Show every line of the listing below that contains the word "icon". Letter case matters.
+++
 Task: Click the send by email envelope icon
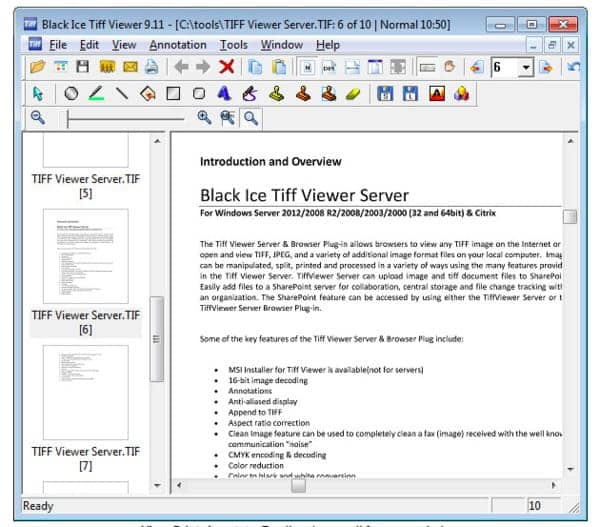130,67
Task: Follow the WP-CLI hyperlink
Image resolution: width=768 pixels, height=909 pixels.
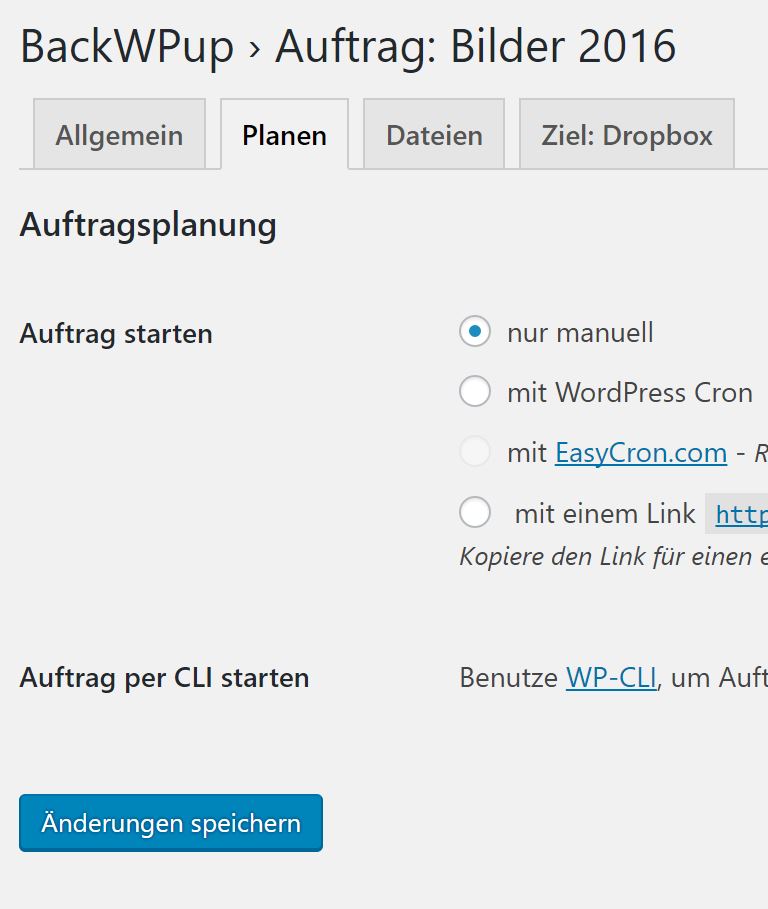Action: (x=611, y=678)
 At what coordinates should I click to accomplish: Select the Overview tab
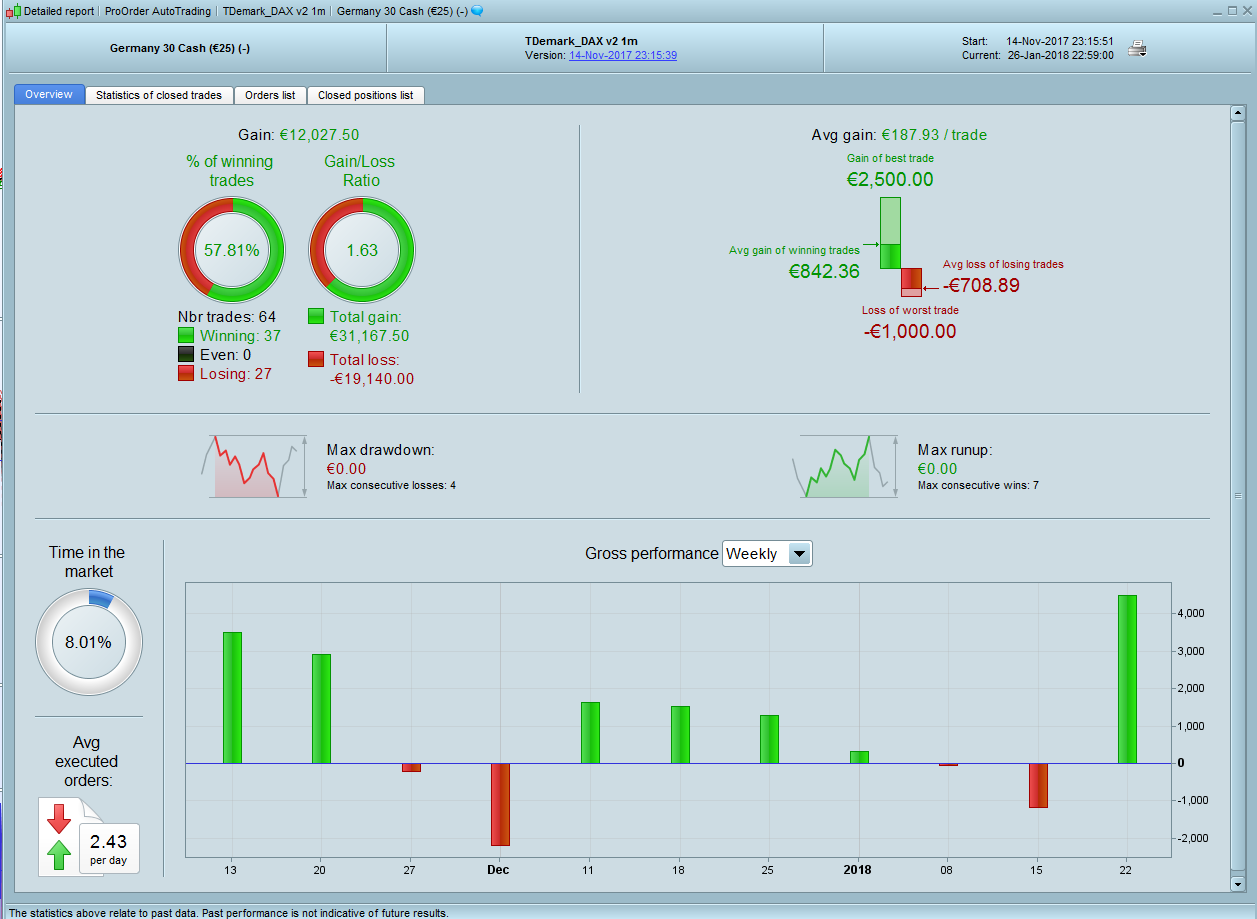49,94
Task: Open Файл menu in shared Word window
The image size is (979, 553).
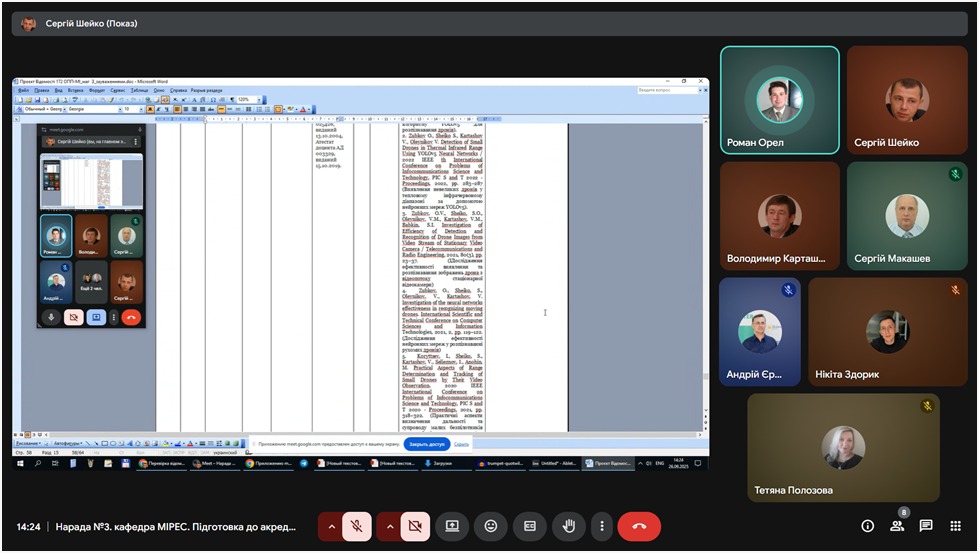Action: (23, 90)
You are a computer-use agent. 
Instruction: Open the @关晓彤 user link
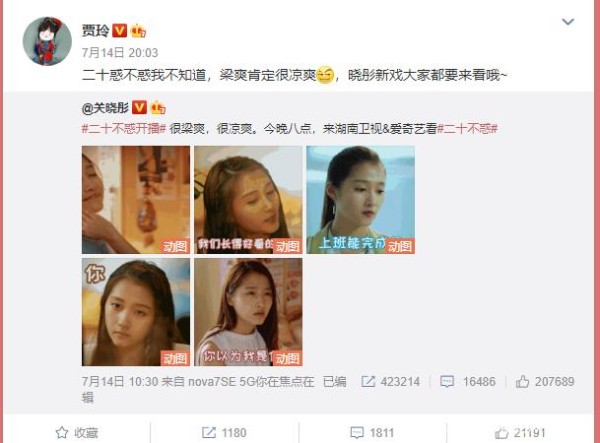tap(105, 108)
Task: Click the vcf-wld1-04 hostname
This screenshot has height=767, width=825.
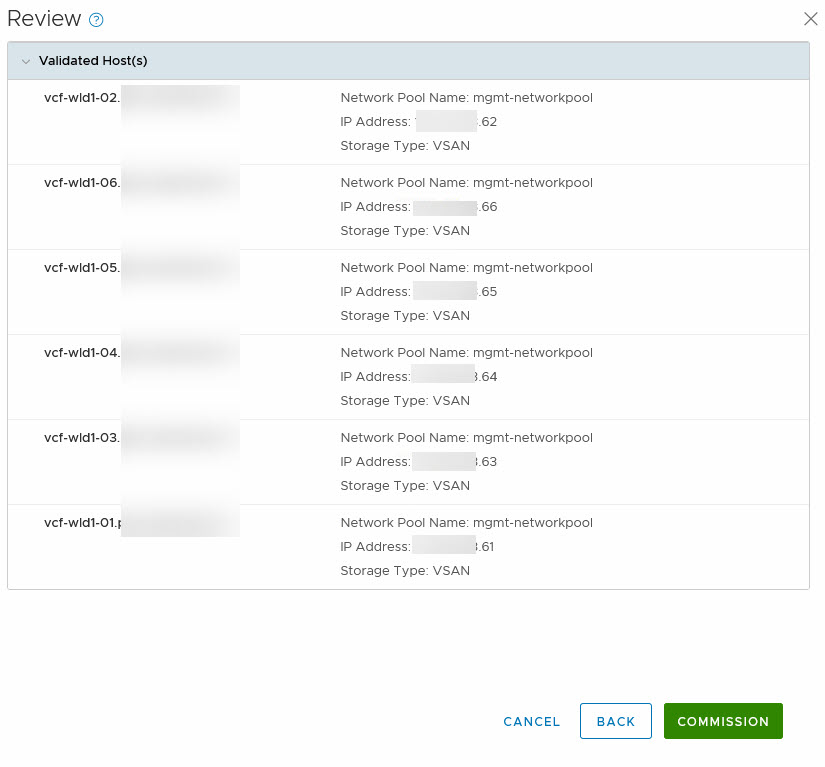Action: coord(82,353)
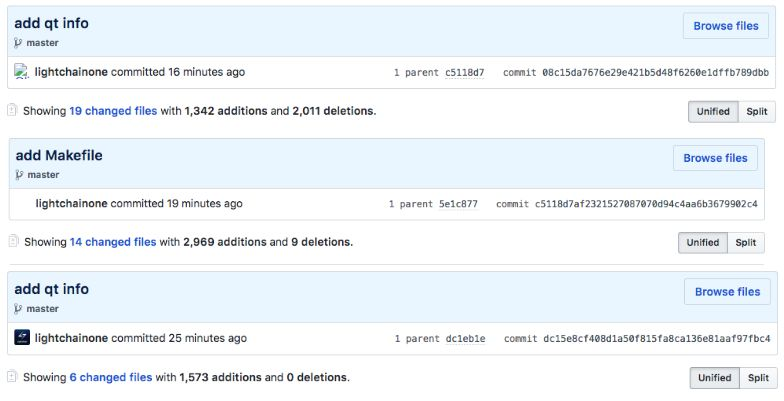
Task: Click the file diff icon beside 14 changed files
Action: (x=14, y=241)
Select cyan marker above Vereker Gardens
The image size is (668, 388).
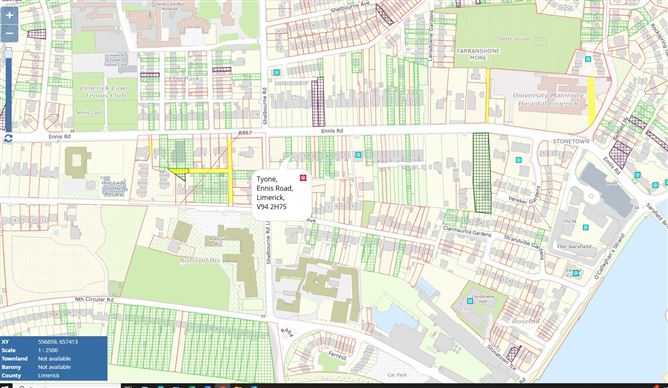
+++
- EXERCISE RESPONSE -
 Task: Click the send by email envelope icon
Task: Click the file diff icon beside 14 changed files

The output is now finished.